Agent Workflow Guide¶
How to build and evolve a Dazzle application using an AI agent: spec change → agent edits DSL → validate → tests → human review → deploy.
1. Why a DSL Is Agent-Friendly¶
The central premise of Dazzle (formalised in ADR-0004) is that AI agents are the primary authors of DSL, and human developers are primarily reviewers. This shapes every design decision in the grammar.
The spec stays small. A complete production application — entities, access
control, surfaces, workflows, events, multi-tenant scoping — lives in a handful
of .dsl files. An agent holds the full specification in context. It never has
to infer intent from a sprawling implicit codebase, because there is no implicit
codebase.
The grammar is constrained by design. Dazzle's DSL is deliberately
anti-Turing: no control flow, no function definitions, no procedural
shortcuts.
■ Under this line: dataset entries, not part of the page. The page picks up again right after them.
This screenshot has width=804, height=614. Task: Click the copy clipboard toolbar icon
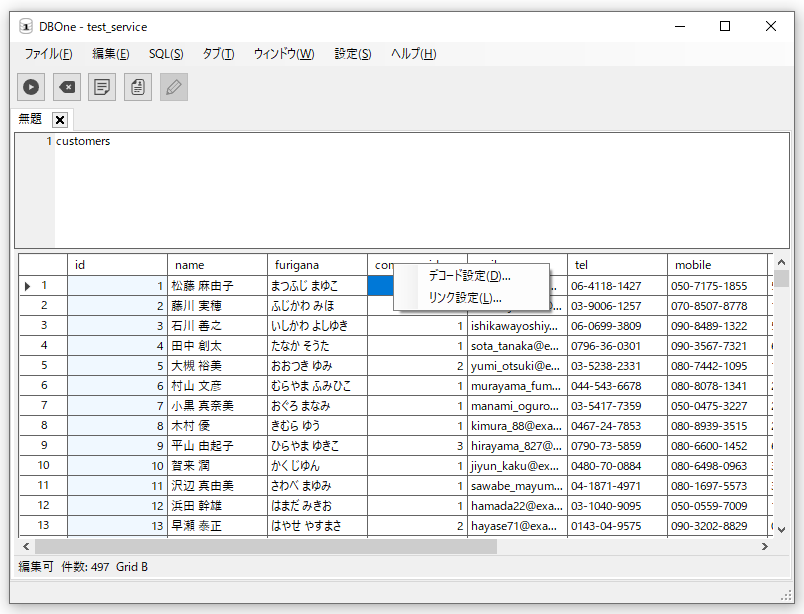(138, 87)
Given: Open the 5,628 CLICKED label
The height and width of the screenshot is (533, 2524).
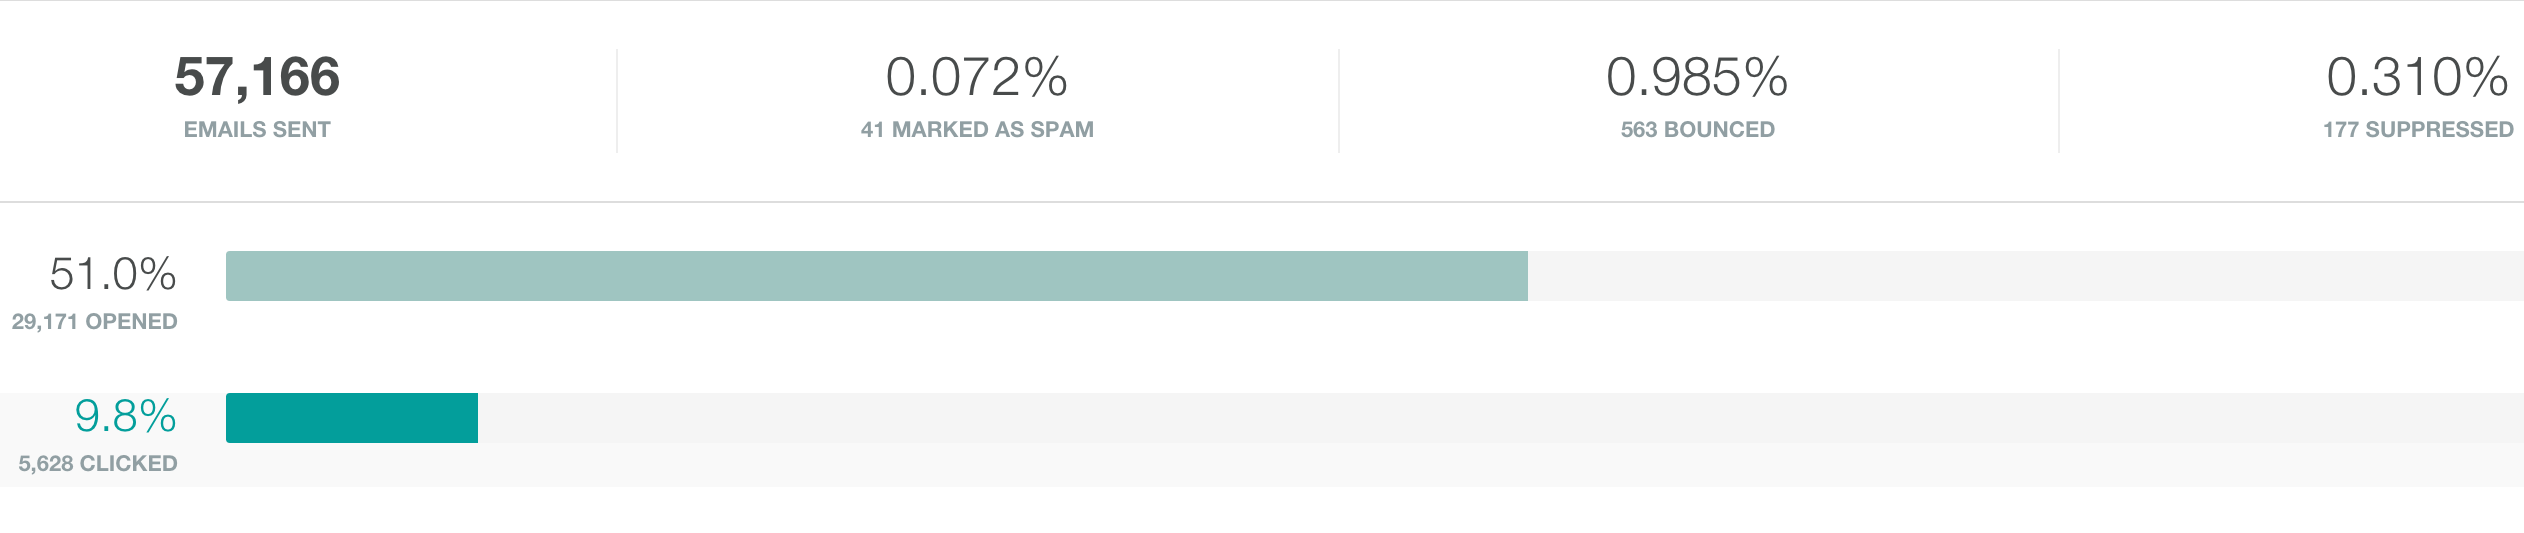Looking at the screenshot, I should coord(98,464).
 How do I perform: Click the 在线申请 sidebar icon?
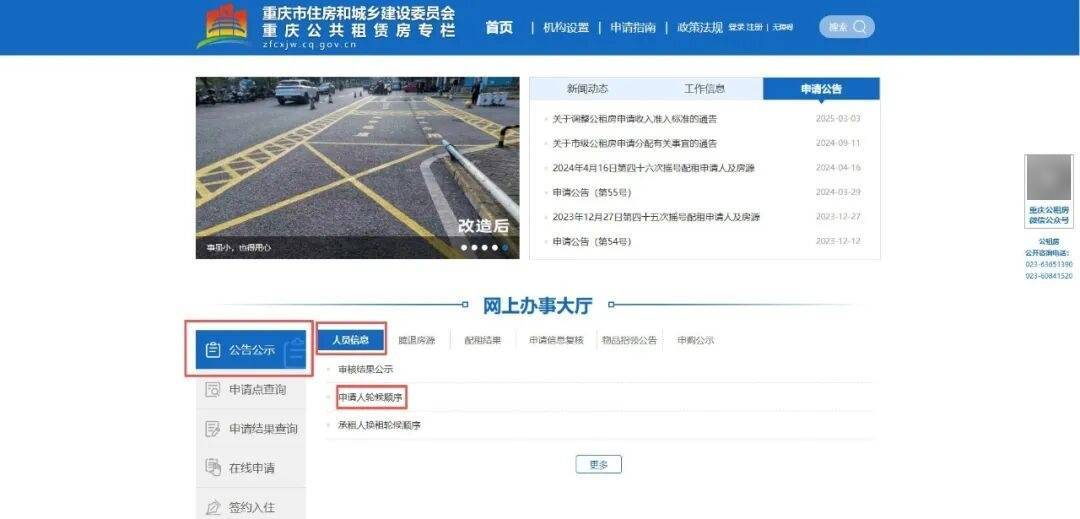click(x=212, y=468)
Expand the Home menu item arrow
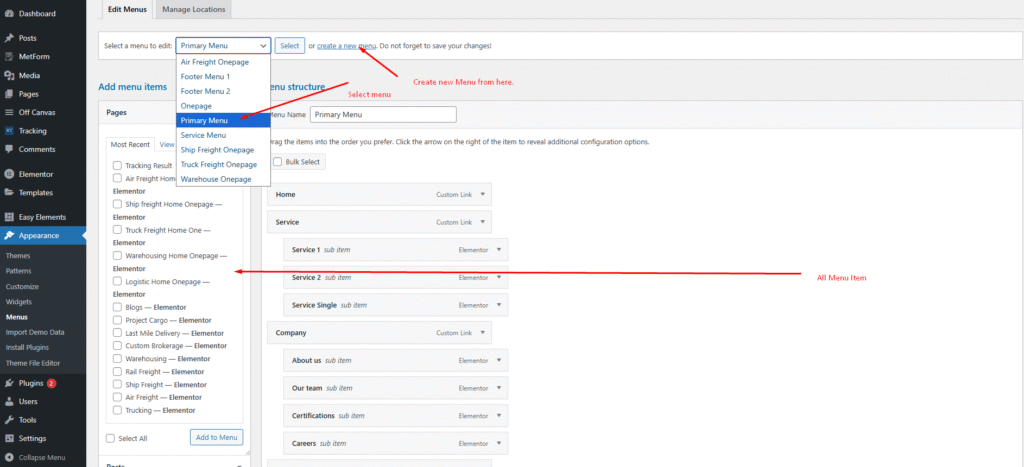1024x467 pixels. coord(483,194)
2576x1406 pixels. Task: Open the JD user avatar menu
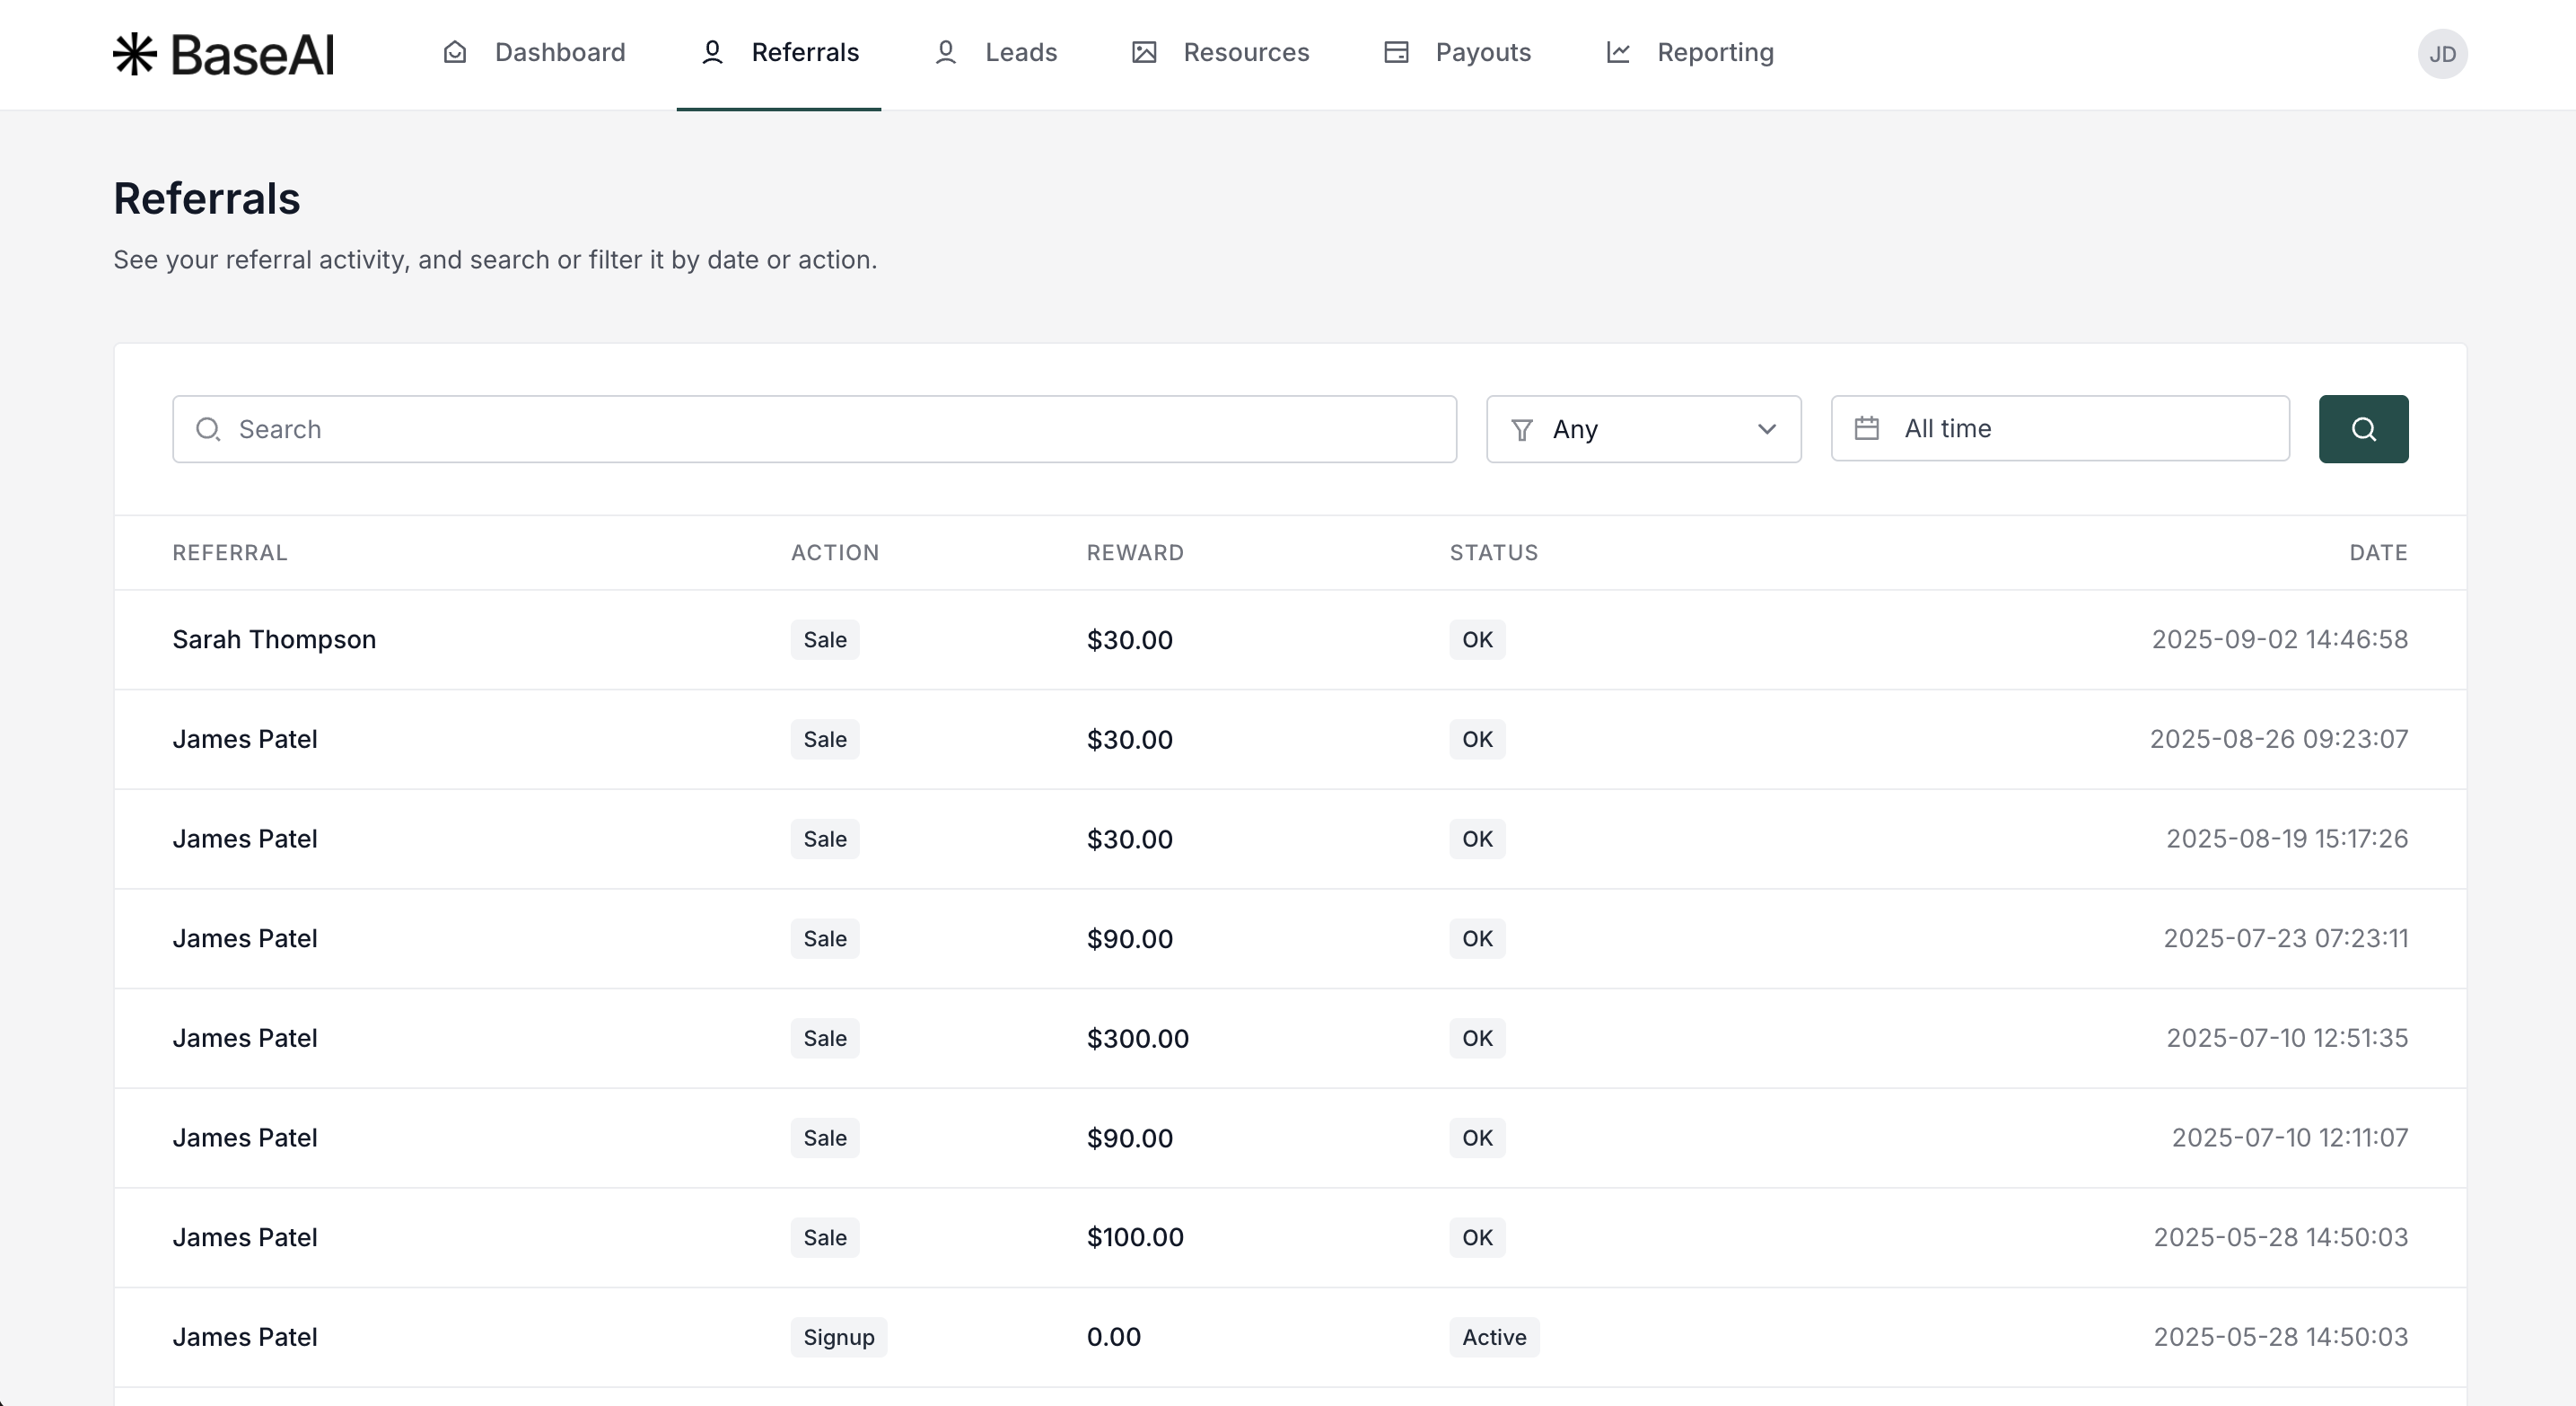click(x=2441, y=54)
The --anti-turing flag on dazzle lint enforces this mechanically.
A constrained grammar means fewer plausible-but-wrong edits. When an agent
cannot express an idea in the DSL, that is useful signal — not a failing of the
framework, but a prompt to consider whether the idea belongs in the spec at all
or whether a service block is the right vehicle.
Validation is fast and structured. dazzle validate runs in under a second
and returns structured errors keyed to the specific construct that failed — not
a stack trace from a runtime that had to boot first. An agent can iterate on DSL
edits in a tight loop: edit → validate → read error → edit again. No server
restarts, no migrations, no test fixtures required at this stage.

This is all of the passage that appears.